Great point. Or as Daniel Geer et al put it (discussing security, but applicable in general): "The central enemy of reliability is complexity. Complex systems tend to not be entirely understood by anyone. If no one can understand more than a fraction of a complex system, then, no one can predict all the ways that system could be compromised by an attacker. Prevention of insecure operating modes in complex systems is difficult to do well and impossible to do cheaply: The defender has to counter all possible attacks; the attacker only has to find one unblocked means of attack. As complexity grows, it becomes ever more natural to simply assert that a system or a product is secure as it becomes less and less possible to actually provide security in the face of complexity."
Managers clamp down on individual creativity and cleverness because they fear complexity, and rightly so, because 95% of software complexity serves no value, and only creates frustration and risk. Their risk-limiting optimization tends to suck all the fun and creativity out of the job, although that's not their intent.

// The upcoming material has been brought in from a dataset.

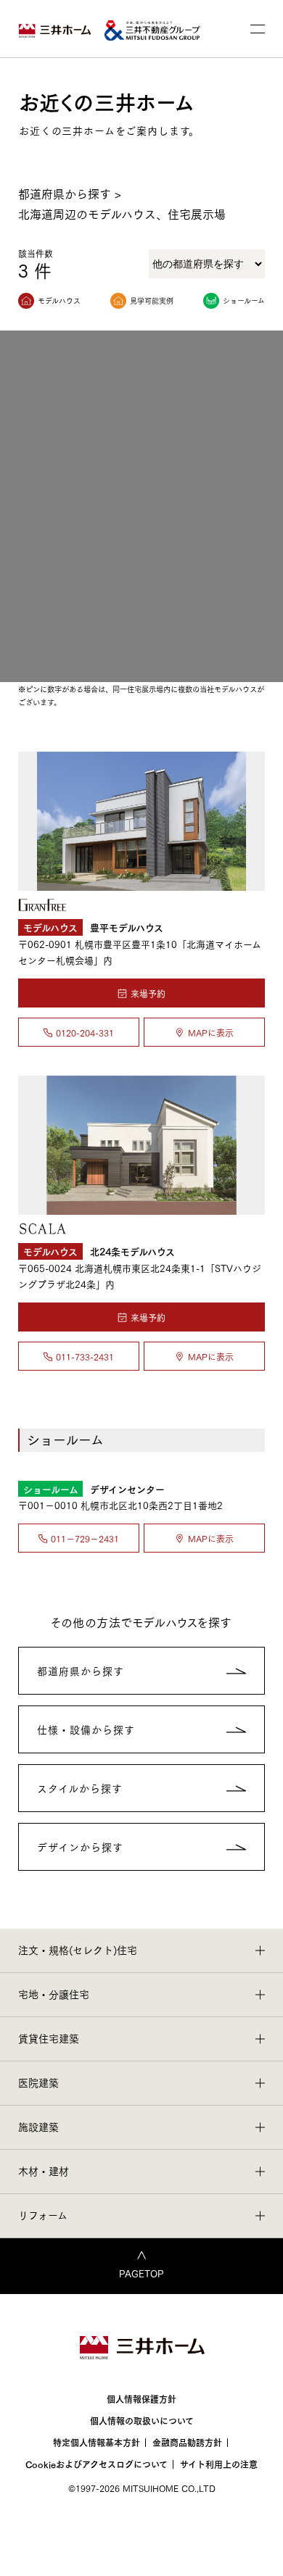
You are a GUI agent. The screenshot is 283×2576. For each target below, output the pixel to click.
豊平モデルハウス (93, 927)
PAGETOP (141, 2273)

Here's the problem: complexity emerges anyway (Greenspun's Tenth Rule). Force people to use Java instead of high-level languages and they'll invent AbstractFactory patterns and hideous, undocumented DSLs in the name of "object-oriented programming". The problem with software is the same problem that exists in legislation: laws are never unmade. The difference is that no one needs to know or care about horse-carriage requirements from 1730 in Philadelphia, but the legacy complexity in software lives on, making everything unreadable and messy.
Moreover, the end-result of all this unexpected complexity is that most software jobs become a legacy slog, which further reduces the room for creative expression.
This is why the best programmers are in startups -- I do not believe you can be good at people and computers at the same time. And it is much more profitable to be involved in people, sadly.
Could this also be one of the _biggest_ reasons why startup fails? Lack of people skill and focusing on technical problems for the sake of technical? Not to mention lack of communication to know the intend of the code seems to be the biggest time sink on programmer's productivity.
Of course on the flip side you can always hire the smarter and smarter developers than the previous guy since you kind of need them to navigate the previous legacy code base. This seems to be the pattern in our industry.
Oh, come on. Show your work.
For that matter, define "best." 
 My definition includes people skills.
You can become adequate, and you should. Yes, the monkey-bots running million-year-old legacy code are a pain in the ass (it's annoying being one, too) but you can learn how to deal with them, and you must.
People skills matter more when you're in startups. The business side is all pitch, pitch, pitch, and from a disadvantaged position. If you're technical, you need the people skills to size up a business co-founder, or else you'll end up with a dud, and you need to be good enough with people that he trusts you and takes you seriously.